## START PASSAGE GIVEN

The Times columnist David Aaronovitch has just published Voodoo Histories (Jonathan Cape), an examination of paranoid politics from the Protocols of the Elders of Zion to the myths surrounding the suicide of the British government WMD expert David Kelly. Although Aaronovitch deploys a dark wit and extraordinary patience as he lays bare the psychology of conspiracism, he is no doubt that the "idea of conspiracies" has more power to cause harm than actual conspiracies. In September, Francis Wheen will release Strange Days Indeed: The Golden Age of Paranoia (Fourth Estate), which holds up the crisis of the 1970s as a mirror for our frightened times. Early next year sees Anthony Julius's study of British anti-Semitism, a work of impressive scholarship, which ends with an account of how the traditional conspiracy theory of the far-Right crashed through the central-reservation barrier to deform the thinking of the Left.

## END PASSAGE GIVEN

• **GOAL 1**
Name every author whose book is described in the passage on books about conspiracy thinking.
• **GOAL 2**
In the passage on books about conspiracy thinking, which publisher is releasing Francis Wheen's book?
The data isn't needed here.

## START DATA SECTION

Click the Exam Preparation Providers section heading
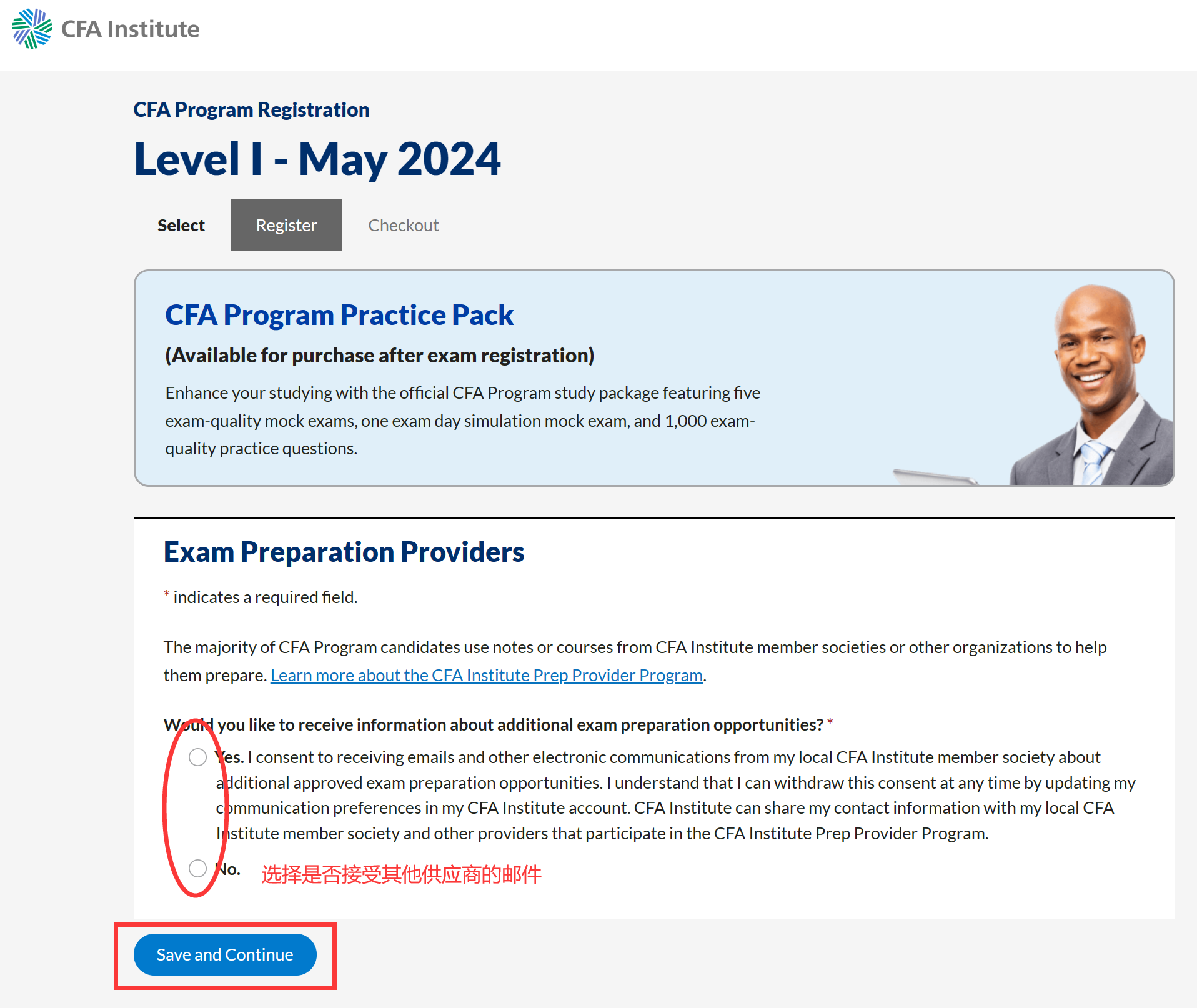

## END DATA SECTION

• **RIGHT ANSWER 1**
David Aaronovitch, Francis Wheen, Anthony Julius

• **RIGHT ANSWER 2**
Fourth Estate